[Excerpt from a dataset]
▽
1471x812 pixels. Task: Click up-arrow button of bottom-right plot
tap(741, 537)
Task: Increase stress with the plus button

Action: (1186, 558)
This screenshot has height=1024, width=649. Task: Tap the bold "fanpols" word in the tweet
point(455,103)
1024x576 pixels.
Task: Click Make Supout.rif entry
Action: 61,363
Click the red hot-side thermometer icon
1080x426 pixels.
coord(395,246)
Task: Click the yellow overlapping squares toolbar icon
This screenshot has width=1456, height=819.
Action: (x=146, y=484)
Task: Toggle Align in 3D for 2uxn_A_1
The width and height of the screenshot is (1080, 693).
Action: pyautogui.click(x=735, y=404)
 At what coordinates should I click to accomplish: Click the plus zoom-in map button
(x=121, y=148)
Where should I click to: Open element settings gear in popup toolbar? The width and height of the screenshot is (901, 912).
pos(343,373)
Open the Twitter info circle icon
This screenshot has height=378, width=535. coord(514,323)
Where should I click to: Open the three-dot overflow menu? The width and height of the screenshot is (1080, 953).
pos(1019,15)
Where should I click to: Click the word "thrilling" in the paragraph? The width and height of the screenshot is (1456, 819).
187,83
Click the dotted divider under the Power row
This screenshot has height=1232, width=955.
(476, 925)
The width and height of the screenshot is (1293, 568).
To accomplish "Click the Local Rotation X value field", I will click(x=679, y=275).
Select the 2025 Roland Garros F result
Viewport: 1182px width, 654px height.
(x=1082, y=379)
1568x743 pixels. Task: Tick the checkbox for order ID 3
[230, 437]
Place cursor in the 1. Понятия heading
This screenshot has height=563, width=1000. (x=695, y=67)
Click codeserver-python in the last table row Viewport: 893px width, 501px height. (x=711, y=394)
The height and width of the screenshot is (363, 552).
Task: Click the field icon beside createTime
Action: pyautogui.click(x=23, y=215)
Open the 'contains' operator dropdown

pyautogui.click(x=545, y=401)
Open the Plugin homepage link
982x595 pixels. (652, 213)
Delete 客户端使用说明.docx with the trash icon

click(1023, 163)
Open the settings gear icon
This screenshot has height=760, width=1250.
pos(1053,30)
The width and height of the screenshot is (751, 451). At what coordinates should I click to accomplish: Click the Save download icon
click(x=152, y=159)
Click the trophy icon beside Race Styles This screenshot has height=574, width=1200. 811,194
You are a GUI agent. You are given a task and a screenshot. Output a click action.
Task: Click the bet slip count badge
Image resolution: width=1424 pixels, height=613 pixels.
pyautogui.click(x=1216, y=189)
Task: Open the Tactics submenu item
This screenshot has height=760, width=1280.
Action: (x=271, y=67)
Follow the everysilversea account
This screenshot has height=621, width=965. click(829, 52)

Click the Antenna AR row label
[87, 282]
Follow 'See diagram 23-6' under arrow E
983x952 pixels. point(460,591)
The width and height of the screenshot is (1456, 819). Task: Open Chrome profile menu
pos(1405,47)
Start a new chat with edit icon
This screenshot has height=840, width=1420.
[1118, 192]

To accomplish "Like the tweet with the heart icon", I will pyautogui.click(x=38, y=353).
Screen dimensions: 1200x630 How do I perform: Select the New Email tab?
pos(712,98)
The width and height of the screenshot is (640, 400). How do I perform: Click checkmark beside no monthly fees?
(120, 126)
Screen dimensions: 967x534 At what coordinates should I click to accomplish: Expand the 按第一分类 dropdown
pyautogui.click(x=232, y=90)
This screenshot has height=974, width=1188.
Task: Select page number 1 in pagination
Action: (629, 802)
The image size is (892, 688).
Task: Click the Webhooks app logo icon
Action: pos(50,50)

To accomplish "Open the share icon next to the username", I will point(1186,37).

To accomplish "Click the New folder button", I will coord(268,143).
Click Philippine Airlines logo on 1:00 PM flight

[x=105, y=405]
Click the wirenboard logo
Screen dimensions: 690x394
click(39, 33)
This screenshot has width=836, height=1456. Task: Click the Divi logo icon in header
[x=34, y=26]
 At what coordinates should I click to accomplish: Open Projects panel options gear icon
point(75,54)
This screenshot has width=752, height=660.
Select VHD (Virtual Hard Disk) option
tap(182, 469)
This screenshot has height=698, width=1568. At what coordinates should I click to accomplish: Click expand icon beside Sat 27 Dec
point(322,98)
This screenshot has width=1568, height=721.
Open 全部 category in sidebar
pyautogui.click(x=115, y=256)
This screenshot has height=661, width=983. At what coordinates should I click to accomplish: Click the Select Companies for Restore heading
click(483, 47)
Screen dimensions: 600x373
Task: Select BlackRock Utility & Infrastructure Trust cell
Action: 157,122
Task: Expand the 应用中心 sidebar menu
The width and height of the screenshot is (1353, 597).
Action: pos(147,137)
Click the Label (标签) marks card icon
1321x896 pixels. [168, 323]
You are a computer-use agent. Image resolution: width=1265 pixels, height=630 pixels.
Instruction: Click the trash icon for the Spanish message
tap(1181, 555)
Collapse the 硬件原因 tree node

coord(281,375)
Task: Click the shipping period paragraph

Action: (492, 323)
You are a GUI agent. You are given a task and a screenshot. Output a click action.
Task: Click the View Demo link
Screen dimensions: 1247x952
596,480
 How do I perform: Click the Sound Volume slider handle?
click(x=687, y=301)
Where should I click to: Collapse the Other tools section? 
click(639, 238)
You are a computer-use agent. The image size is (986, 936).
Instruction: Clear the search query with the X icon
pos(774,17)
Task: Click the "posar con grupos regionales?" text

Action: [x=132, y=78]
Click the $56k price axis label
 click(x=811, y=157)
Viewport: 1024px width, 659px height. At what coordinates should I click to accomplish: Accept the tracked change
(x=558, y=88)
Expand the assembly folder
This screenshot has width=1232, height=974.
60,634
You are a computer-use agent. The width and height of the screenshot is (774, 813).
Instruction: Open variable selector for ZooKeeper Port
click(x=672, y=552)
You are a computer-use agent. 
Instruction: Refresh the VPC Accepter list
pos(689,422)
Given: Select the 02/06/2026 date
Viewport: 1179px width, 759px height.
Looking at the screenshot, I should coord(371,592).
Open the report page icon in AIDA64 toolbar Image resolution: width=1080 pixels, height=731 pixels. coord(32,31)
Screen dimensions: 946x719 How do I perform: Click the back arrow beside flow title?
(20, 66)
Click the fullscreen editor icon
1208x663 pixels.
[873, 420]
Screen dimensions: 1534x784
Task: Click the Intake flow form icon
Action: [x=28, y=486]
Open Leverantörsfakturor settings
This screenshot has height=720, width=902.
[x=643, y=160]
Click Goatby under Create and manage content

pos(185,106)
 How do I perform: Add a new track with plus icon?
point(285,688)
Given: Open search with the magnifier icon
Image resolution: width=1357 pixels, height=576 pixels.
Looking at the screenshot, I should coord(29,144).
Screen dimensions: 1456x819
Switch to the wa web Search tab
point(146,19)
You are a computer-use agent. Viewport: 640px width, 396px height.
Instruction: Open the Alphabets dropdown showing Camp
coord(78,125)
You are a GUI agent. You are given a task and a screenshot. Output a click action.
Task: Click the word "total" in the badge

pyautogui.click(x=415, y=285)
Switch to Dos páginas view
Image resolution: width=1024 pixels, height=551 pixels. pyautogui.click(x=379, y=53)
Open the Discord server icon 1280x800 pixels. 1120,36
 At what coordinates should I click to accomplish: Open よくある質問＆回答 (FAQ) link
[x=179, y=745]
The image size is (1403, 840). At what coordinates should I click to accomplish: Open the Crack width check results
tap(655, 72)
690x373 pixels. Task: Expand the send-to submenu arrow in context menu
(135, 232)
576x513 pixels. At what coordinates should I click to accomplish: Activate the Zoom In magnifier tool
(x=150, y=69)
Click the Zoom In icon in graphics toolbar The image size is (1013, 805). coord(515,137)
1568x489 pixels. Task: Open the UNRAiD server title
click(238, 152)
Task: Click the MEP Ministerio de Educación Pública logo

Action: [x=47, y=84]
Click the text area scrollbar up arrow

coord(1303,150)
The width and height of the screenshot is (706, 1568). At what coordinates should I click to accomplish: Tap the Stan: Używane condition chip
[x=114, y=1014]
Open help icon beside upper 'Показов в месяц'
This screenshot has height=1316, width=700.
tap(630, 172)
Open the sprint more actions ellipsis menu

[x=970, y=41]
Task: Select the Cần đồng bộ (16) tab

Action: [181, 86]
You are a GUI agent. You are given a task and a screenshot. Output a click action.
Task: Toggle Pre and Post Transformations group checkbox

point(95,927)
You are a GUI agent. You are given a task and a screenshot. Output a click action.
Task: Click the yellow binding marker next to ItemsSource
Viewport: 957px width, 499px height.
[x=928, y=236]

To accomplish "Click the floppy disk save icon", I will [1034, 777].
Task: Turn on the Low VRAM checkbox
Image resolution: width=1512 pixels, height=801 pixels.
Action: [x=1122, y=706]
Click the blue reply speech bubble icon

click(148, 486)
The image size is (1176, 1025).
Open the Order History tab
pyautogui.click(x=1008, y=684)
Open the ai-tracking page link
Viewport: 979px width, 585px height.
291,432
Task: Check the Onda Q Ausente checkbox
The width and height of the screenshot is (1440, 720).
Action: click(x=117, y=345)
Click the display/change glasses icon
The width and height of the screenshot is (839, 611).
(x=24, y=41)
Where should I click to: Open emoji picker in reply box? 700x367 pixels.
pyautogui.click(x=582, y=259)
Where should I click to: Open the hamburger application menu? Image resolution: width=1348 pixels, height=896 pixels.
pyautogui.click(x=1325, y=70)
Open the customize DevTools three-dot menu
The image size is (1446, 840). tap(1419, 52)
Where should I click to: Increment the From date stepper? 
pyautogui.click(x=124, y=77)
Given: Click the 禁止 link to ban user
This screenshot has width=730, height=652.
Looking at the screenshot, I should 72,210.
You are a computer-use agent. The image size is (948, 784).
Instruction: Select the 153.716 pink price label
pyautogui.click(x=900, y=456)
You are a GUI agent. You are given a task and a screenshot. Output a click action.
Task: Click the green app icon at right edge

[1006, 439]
△
WORK TO DO: Please return the lines of the entries above exactly as they appear, starting at the line that contains "At what coordinates should I click to accomplish: Open Projects" and ending at the line that contains "pos(774,17)".

TASK RESPONSE:
 At what coordinates should I click to accomplish: Open Projects panel options gear icon
point(75,54)
This screenshot has width=752, height=660.
Select VHD (Virtual Hard Disk) option
tap(182, 469)
This screenshot has height=698, width=1568. At what coordinates should I click to accomplish: Click expand icon beside Sat 27 Dec
point(322,98)
This screenshot has width=1568, height=721.
Open 全部 category in sidebar
pyautogui.click(x=115, y=256)
This screenshot has height=661, width=983. At what coordinates should I click to accomplish: Click the Select Companies for Restore heading
click(483, 47)
Screen dimensions: 600x373
Task: Select BlackRock Utility & Infrastructure Trust cell
Action: 157,122
Task: Expand the 应用中心 sidebar menu
The width and height of the screenshot is (1353, 597).
Action: pos(147,137)
Click the Label (标签) marks card icon
1321x896 pixels. [168, 323]
You are a computer-use agent. Image resolution: width=1265 pixels, height=630 pixels.
Instruction: Click the trash icon for the Spanish message
tap(1181, 555)
Collapse the 硬件原因 tree node

coord(281,375)
Task: Click the shipping period paragraph

Action: (492, 323)
You are a GUI agent. You are given a task and a screenshot. Output a click action.
Task: Click the View Demo link
Screen dimensions: 1247x952
596,480
 How do I perform: Click the Sound Volume slider handle?
click(x=687, y=301)
Where should I click to: Collapse the Other tools section? 
click(639, 238)
You are a computer-use agent. The image size is (986, 936).
Instruction: Clear the search query with the X icon
pos(774,17)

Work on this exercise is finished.